For a string $s_1, s_2, \dots, s_n$, Bobo denotes the number of its distinct substrings as $f(s_1, s_2, \dots, s_n)$. He also defines defines $h(c) = f(s_1, s_2, \dots, s_n, c) - f(s_1, s_2, \dots, s_n)$ for character $c$.

Given a string $s_1, s_2, \dots, s_n$ and $m$, find the value of $\bigoplus_{c = 1}^{m}\left(h(c) \cdot 3^c \bmod (10^9+7)\right)$.

Note that $\oplus$ denotes the bitwise exclusive-or (XOR).

Input

The input consists of several test cases and is terminated by end-of-file.

The first line of each test case contains two integers $n$ and $m$.

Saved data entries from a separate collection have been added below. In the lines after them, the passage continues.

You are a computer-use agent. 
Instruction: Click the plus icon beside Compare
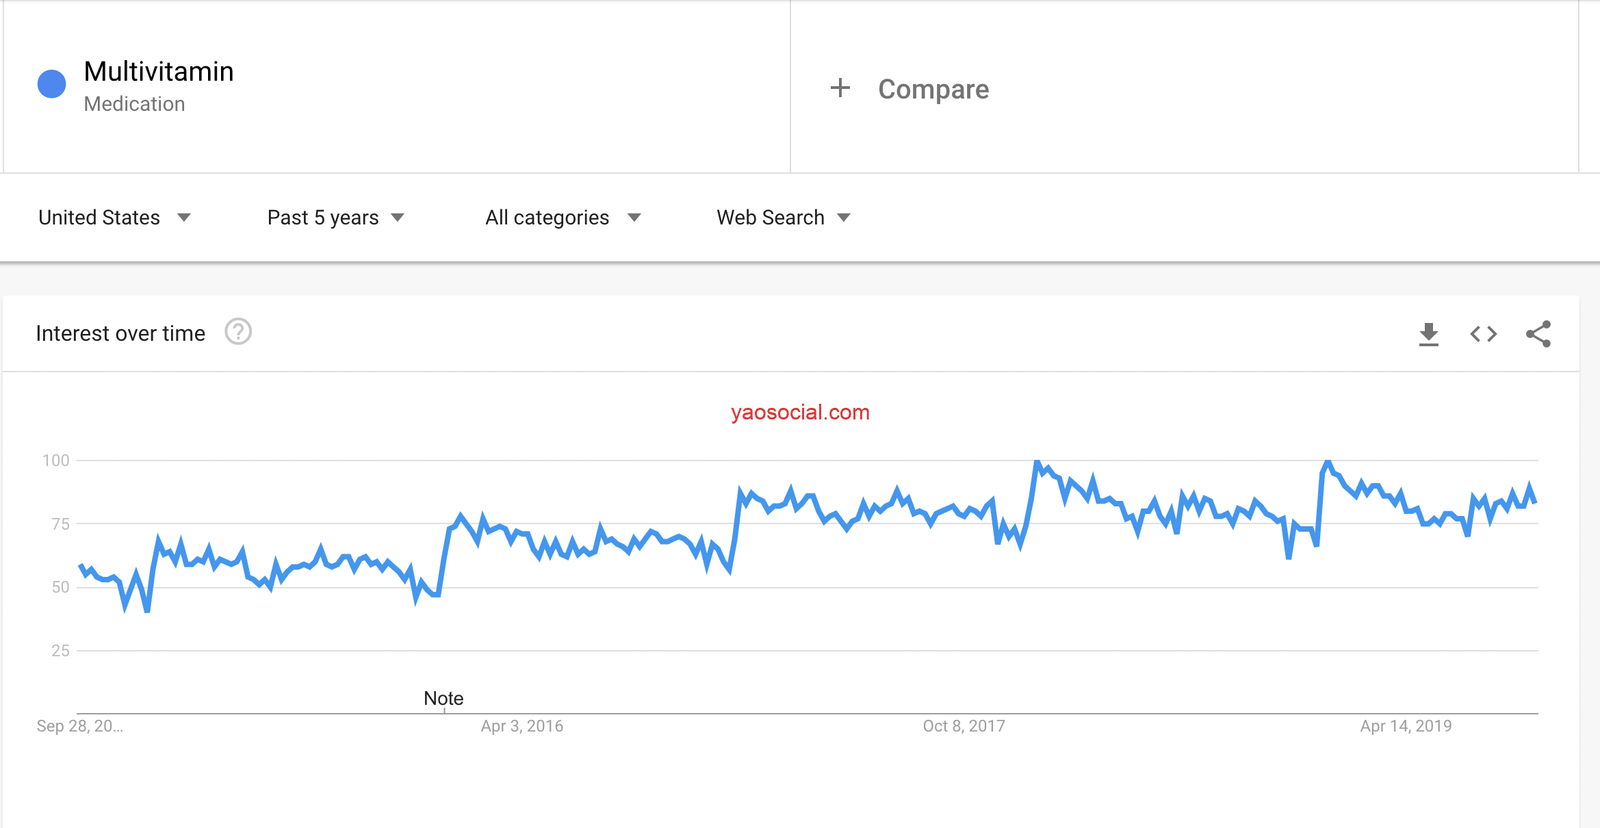pyautogui.click(x=840, y=88)
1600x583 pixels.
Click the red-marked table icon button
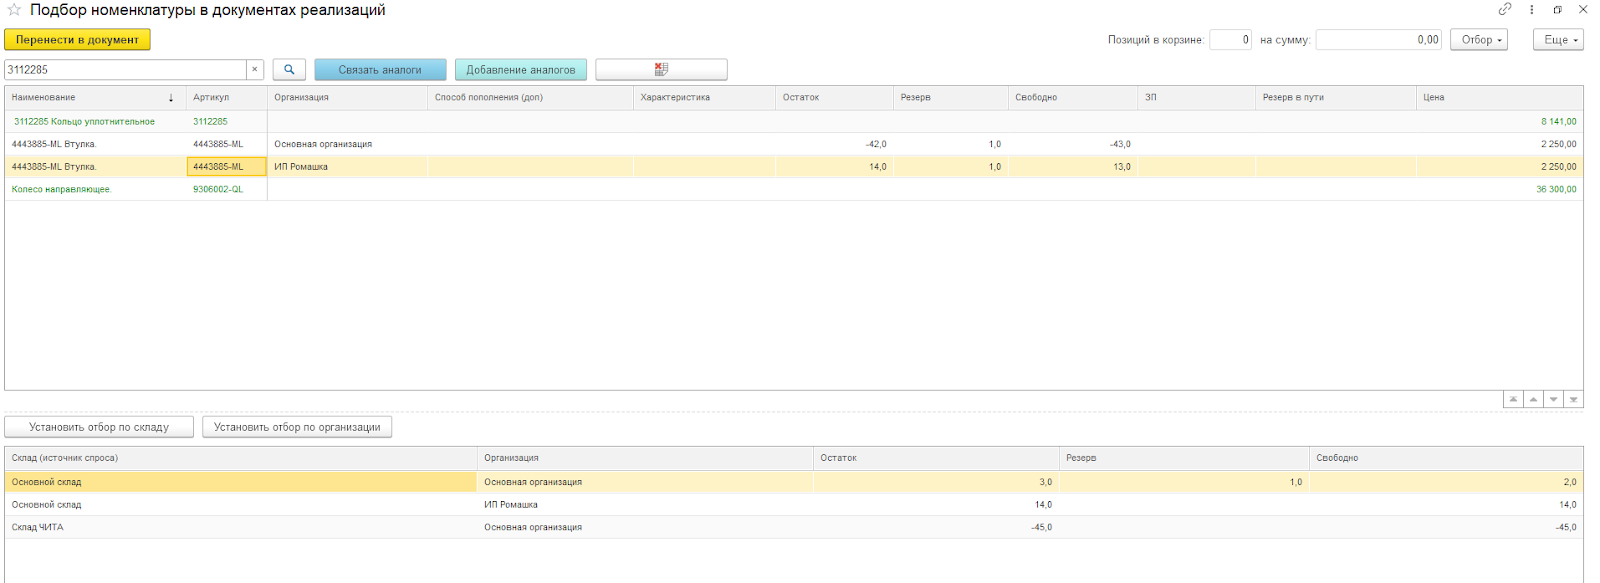point(661,69)
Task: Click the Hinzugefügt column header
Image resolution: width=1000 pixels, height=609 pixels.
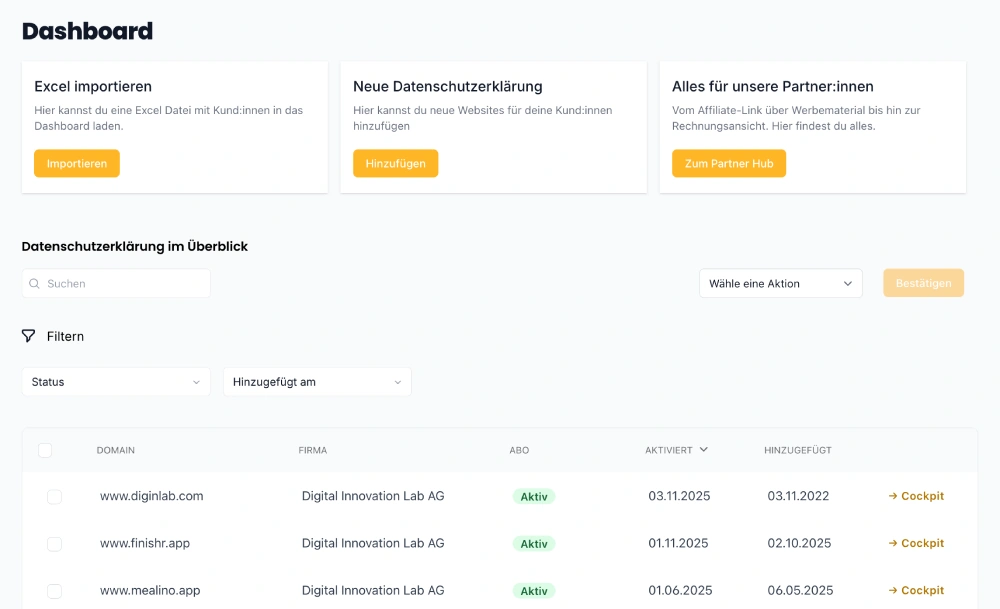Action: pos(797,451)
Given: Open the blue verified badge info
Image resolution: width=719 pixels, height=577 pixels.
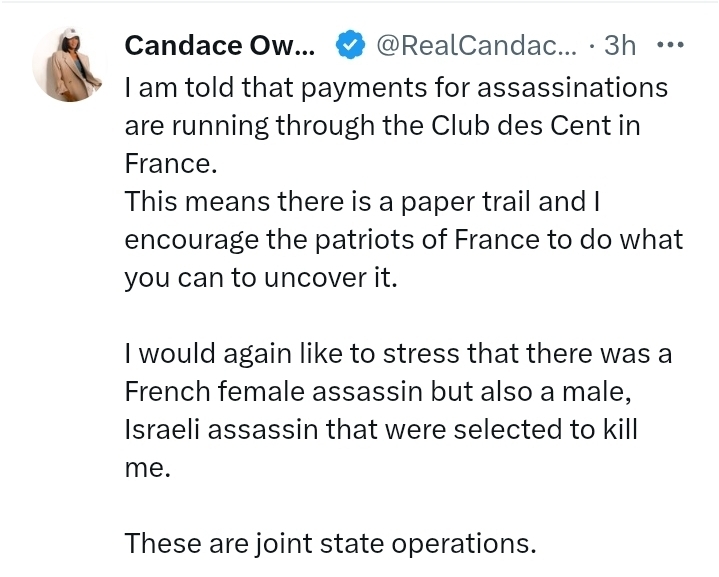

The second line contains $n$ integers $s_1, s_2, \dots, s_n$.

• $1 \leq n, m \leq 10^6$
• $1 \leq s_i \leq m$
• The sum of $n$, and the sum of $m$ do not exceed $5 \times 10^6$.

Output

For each test case, print an integer which denotes the result.

Sample Input

3 2
1 1 2
2 3
1 2
1 1000000
1

Sample Output

18
69
317072014

Note

For the second test case, $h(1) = h(2) = 2, h(3) = 3$.